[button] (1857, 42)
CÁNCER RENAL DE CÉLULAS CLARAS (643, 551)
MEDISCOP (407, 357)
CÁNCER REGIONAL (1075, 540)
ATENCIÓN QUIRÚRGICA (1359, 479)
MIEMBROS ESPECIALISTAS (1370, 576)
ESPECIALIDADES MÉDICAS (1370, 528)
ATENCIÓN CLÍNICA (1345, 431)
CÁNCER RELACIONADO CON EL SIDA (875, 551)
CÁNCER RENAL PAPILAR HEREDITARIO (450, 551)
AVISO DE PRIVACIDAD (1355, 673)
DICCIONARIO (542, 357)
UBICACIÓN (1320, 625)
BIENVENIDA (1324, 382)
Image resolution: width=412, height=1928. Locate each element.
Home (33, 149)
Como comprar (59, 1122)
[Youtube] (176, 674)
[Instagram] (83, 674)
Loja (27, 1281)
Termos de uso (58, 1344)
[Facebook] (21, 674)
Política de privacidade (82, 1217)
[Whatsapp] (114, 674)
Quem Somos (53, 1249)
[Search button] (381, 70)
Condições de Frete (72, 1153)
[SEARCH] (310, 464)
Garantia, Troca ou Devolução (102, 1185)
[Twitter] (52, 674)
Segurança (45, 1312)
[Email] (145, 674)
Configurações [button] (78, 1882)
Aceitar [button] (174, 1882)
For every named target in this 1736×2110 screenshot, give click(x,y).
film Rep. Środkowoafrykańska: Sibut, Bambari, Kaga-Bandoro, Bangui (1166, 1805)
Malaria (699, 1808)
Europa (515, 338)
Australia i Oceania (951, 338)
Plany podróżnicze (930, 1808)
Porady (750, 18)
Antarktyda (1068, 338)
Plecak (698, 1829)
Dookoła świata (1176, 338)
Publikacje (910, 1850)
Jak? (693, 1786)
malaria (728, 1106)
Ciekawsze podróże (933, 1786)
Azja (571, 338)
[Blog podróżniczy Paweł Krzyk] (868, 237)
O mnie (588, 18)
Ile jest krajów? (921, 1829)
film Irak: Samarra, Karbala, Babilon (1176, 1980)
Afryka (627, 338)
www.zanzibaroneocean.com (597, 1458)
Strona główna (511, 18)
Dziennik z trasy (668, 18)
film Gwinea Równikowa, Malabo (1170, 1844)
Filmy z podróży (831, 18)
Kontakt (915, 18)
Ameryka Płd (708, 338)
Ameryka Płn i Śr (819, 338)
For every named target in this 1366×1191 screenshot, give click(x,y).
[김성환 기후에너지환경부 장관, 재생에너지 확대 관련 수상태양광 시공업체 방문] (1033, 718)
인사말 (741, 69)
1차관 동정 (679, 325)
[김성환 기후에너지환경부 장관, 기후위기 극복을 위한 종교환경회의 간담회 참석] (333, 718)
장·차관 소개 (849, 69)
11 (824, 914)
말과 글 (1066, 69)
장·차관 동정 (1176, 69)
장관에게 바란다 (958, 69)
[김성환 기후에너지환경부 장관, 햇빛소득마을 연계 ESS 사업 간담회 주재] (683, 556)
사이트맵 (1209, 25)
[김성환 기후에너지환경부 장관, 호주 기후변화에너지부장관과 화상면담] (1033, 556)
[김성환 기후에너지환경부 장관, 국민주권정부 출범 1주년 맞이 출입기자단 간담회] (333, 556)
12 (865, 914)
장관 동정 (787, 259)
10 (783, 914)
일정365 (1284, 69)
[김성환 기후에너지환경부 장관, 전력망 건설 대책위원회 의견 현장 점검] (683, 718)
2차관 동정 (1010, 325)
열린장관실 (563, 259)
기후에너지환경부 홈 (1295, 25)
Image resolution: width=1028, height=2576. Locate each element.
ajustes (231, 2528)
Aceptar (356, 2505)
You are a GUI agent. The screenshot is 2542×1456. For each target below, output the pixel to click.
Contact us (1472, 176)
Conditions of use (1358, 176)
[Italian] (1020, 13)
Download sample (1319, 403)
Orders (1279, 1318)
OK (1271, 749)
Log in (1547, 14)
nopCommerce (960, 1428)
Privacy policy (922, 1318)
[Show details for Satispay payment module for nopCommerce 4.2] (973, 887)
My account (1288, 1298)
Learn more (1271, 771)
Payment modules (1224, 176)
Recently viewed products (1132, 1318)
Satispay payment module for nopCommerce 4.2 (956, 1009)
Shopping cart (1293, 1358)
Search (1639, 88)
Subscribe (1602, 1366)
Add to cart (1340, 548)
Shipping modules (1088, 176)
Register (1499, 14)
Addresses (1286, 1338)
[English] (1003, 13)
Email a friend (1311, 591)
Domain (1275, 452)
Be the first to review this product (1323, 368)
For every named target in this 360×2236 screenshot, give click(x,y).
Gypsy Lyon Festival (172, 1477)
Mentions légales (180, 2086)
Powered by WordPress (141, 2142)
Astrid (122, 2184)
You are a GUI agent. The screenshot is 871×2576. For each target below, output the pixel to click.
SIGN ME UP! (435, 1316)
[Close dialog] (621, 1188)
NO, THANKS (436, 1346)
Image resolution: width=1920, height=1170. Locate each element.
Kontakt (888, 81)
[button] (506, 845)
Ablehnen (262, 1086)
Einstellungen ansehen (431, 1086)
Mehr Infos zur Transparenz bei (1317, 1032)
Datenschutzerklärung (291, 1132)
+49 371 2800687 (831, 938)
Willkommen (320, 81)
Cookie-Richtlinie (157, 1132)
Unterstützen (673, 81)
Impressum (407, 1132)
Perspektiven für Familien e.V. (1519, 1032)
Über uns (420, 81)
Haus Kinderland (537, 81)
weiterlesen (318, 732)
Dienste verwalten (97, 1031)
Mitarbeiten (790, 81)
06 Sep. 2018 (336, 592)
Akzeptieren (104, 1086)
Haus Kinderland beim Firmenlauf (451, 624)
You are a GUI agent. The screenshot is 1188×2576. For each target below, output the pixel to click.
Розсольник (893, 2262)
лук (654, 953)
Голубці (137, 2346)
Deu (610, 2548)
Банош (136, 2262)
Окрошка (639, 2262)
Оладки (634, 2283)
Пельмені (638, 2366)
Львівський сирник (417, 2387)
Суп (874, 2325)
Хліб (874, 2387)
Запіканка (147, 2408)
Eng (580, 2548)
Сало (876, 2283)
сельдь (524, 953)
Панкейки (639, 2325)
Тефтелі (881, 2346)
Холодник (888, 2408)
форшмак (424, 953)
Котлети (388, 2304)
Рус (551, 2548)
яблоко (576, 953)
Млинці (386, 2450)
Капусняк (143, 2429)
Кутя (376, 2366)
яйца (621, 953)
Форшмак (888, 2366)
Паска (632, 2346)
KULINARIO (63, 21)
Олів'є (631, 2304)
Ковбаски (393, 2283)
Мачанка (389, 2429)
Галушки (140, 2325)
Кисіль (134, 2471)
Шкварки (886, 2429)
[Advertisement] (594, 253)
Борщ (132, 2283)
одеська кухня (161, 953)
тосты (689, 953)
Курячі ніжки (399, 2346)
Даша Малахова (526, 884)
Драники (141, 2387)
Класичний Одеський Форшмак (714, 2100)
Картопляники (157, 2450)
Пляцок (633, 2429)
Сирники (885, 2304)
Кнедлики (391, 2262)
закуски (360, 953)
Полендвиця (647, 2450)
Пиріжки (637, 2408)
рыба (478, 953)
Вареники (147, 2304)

- - -

[About this exercise]:
Wherever the word "Locate" appears in the entries above, copy that line.

[Response area]:
Image resolution: width=412, height=1928. Locate each element.
Image resolution: width=1028, height=2576. Locate each element.
Image resolution: width=1920, height=1170. Locate each element.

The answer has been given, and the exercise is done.